[Saved entries]
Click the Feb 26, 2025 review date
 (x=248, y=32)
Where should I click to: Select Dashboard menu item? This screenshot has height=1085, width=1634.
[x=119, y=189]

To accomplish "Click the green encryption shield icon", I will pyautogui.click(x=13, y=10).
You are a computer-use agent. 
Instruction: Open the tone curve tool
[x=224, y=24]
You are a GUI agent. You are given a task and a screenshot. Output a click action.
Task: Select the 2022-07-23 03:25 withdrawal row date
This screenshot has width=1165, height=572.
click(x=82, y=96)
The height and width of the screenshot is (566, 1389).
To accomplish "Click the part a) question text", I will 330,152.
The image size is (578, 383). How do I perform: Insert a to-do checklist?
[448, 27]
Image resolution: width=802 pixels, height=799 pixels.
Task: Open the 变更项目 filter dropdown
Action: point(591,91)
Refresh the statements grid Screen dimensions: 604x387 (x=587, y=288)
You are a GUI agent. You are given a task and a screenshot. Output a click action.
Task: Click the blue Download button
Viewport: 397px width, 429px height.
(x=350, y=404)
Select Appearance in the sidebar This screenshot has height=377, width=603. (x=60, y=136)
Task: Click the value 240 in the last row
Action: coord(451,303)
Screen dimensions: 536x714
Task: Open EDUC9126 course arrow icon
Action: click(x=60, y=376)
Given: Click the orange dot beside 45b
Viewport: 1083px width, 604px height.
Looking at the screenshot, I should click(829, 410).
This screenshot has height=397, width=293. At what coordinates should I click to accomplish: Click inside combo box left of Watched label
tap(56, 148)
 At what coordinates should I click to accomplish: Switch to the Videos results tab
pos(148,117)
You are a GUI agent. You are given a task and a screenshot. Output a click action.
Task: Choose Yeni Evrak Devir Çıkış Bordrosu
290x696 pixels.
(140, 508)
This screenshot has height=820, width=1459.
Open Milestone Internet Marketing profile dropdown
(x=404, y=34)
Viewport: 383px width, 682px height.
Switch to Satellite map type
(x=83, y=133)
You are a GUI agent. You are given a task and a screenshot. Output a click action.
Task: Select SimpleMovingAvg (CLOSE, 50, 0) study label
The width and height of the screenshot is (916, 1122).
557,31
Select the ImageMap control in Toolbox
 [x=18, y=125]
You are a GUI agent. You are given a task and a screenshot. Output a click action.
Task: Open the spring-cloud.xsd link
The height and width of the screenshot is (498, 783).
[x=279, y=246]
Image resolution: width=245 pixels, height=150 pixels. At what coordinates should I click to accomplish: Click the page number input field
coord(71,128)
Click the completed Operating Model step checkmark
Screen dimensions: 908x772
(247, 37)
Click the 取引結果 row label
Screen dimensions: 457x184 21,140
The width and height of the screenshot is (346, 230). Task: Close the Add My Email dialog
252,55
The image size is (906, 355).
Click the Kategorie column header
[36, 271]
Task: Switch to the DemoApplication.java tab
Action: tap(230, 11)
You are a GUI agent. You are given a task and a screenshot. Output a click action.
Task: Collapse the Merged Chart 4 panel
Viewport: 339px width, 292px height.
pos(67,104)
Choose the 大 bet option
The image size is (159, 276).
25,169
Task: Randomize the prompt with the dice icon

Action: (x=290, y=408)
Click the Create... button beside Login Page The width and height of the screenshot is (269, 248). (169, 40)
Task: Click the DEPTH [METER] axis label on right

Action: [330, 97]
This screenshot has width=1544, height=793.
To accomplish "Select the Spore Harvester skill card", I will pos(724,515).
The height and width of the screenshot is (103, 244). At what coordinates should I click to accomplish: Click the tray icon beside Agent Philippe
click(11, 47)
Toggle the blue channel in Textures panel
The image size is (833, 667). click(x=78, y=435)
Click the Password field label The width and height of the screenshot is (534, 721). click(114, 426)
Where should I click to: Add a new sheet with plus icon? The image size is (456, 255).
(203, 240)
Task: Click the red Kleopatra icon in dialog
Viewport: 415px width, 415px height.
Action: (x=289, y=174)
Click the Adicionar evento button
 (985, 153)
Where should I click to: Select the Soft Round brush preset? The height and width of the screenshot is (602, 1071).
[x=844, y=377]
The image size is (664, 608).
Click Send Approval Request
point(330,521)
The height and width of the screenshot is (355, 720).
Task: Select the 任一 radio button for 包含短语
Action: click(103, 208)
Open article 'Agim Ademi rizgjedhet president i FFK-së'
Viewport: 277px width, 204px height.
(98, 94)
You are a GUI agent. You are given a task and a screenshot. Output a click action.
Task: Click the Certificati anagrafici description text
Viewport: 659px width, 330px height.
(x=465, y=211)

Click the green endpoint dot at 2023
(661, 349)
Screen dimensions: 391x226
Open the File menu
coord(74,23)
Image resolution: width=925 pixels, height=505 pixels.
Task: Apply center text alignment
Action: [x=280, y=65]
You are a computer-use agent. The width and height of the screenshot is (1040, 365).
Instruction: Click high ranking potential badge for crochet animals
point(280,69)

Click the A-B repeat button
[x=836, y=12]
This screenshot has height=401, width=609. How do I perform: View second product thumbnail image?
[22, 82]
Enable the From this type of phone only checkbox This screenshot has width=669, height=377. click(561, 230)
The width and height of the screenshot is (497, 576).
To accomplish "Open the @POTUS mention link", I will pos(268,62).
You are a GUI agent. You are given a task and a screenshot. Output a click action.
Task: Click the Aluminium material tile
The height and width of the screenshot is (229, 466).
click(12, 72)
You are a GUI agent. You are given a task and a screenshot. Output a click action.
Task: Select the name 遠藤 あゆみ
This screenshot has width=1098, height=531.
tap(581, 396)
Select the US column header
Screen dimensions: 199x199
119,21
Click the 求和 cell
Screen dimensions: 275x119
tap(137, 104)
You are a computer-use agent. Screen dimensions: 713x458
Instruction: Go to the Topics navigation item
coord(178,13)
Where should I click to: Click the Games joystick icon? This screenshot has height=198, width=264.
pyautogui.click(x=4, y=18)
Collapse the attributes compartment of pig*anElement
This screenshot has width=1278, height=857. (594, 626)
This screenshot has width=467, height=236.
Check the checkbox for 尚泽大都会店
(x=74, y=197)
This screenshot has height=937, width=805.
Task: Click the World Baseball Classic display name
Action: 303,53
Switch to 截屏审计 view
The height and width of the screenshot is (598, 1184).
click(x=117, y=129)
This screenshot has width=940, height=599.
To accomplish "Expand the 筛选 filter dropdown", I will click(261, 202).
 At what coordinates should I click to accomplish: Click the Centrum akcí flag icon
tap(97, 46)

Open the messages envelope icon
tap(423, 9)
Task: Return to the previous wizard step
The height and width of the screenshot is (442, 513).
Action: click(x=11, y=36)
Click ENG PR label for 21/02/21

Problem description: Your answer should consist of the lines from the line with "The image size is (664, 608)." to the line with "Screen dimensions: 391x226" above, repeated exactly, both ends included.

Answer space:
The image size is (664, 608).
Click Send Approval Request
point(330,521)
The height and width of the screenshot is (355, 720).
Task: Select the 任一 radio button for 包含短语
Action: click(103, 208)
Open article 'Agim Ademi rizgjedhet president i FFK-së'
Viewport: 277px width, 204px height.
(98, 94)
You are a GUI agent. You are given a task and a screenshot. Output a click action.
Task: Click the Certificati anagrafici description text
Viewport: 659px width, 330px height.
(x=465, y=211)

Click the green endpoint dot at 2023
(661, 349)
Screen dimensions: 391x226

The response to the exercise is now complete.